→ MATERIAL PROVIDED
■ ■ ■ ■

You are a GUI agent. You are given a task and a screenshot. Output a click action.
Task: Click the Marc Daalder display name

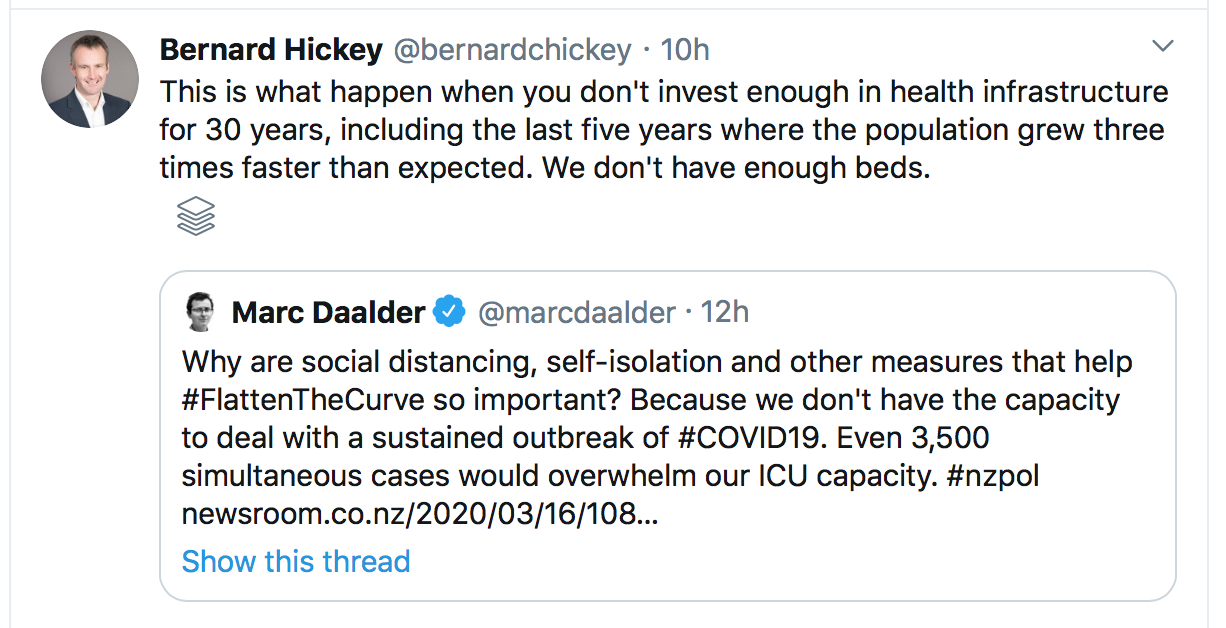coord(328,313)
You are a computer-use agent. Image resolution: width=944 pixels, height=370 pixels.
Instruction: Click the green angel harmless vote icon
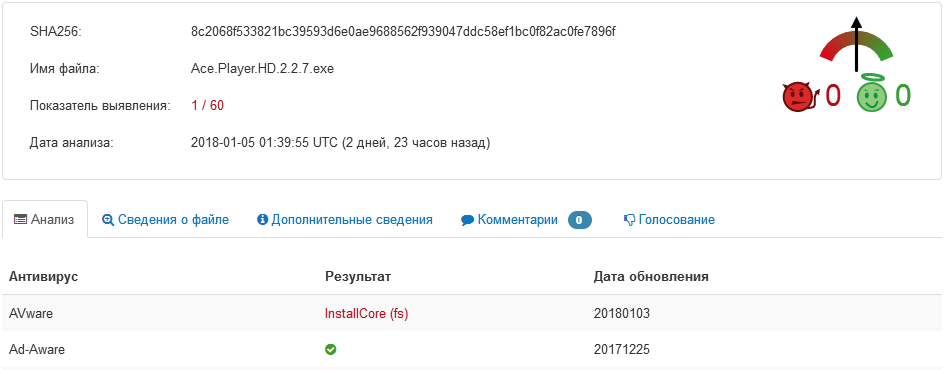pos(871,95)
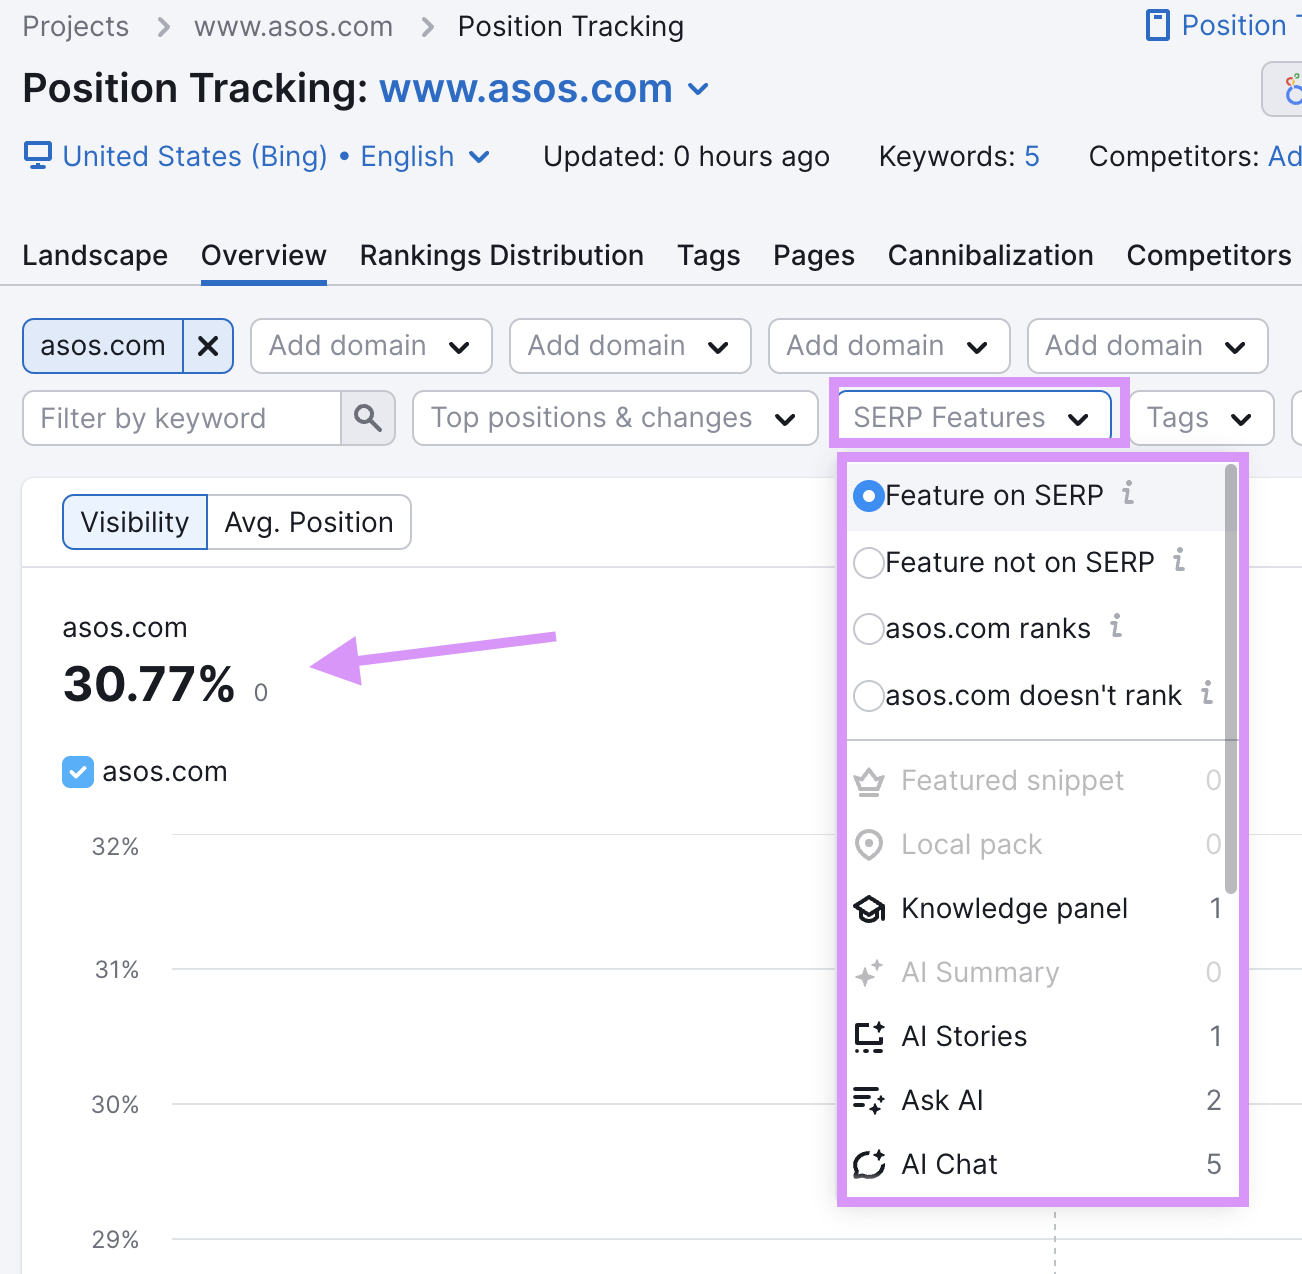Screen dimensions: 1302x1274
Task: Click info icon next to asos.com ranks
Action: pos(1116,626)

■ ■ ■ ■

→ WHAT YOU WILL DO
Please determine how many lines of the records above include the word "agent", replying with a number alone.

→ RESULT OF THIS EXERCISE
2